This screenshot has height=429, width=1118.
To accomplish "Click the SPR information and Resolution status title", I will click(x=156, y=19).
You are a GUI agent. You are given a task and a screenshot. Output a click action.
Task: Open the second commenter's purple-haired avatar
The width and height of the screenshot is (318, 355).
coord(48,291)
--
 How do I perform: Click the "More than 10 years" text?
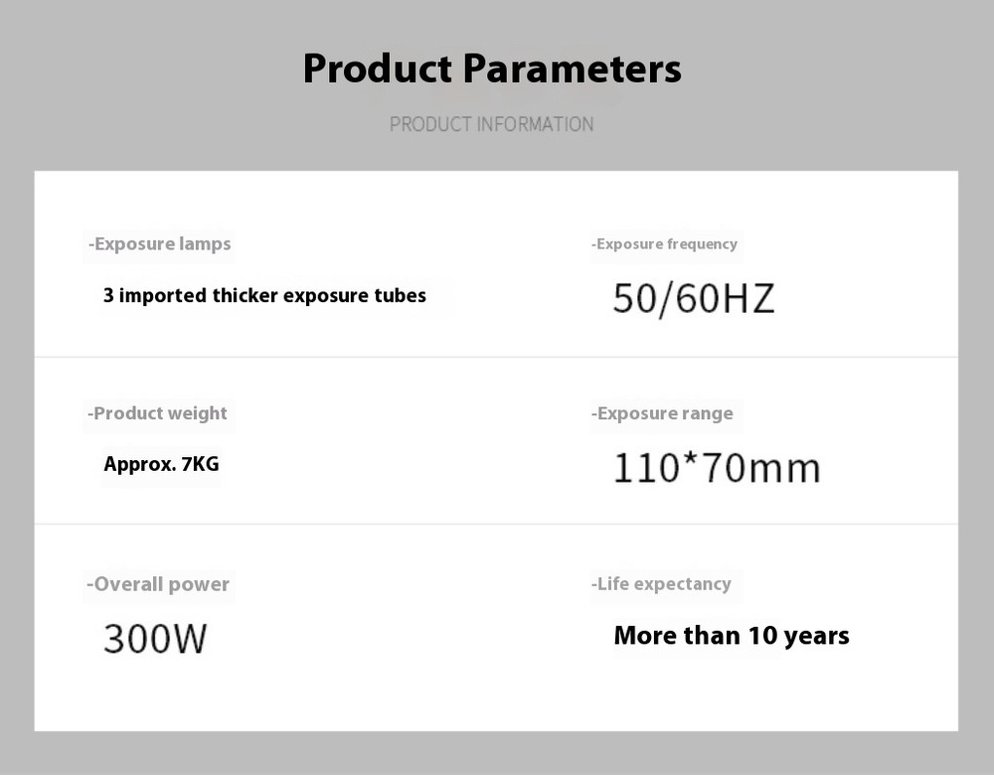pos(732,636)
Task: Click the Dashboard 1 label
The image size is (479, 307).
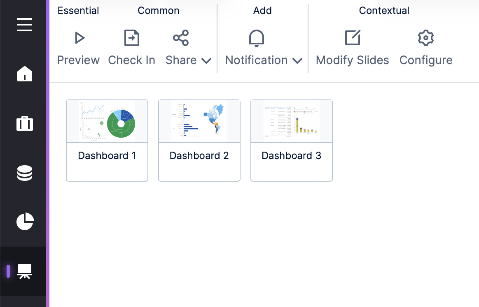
* * *
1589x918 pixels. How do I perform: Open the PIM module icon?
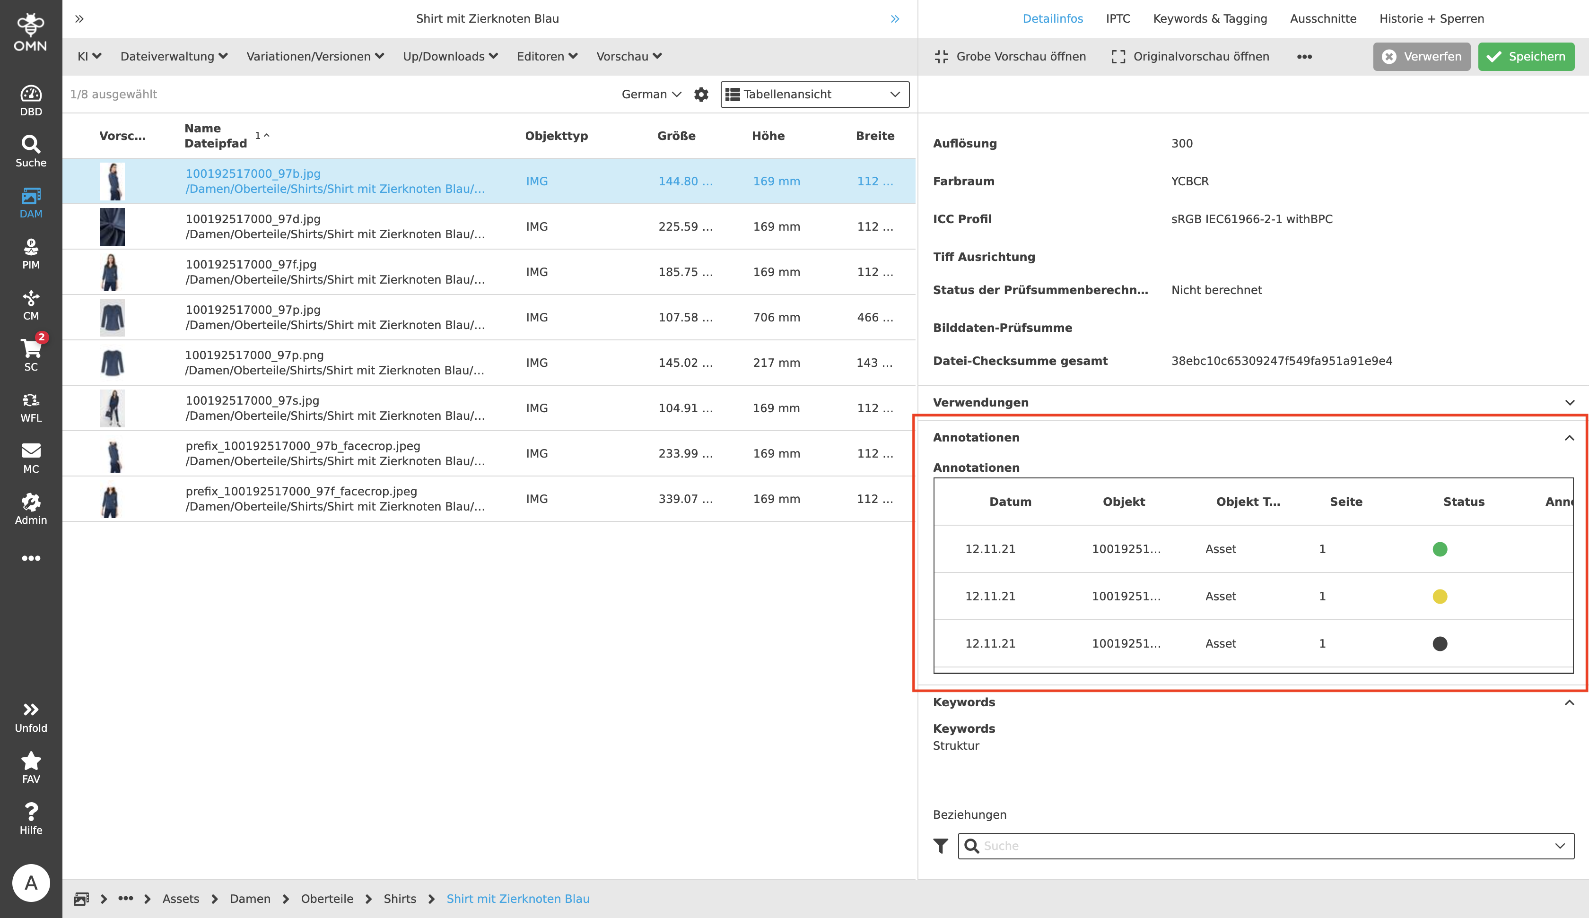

Required task — Rewrite the lines from the one containing "This screenshot has height=429, width=1118." through the one containing "coord(48,291)", replacing "purple-haired" with "green-haired" and leaving everything else unchanged.

Exercise result —
This screenshot has height=429, width=1118.
To accomplish "Click the SPR information and Resolution status title", I will click(x=156, y=19).
You are a GUI agent. You are given a task and a screenshot. Output a click action.
Task: Open the second commenter's green-haired avatar
The width and height of the screenshot is (318, 355).
coord(48,291)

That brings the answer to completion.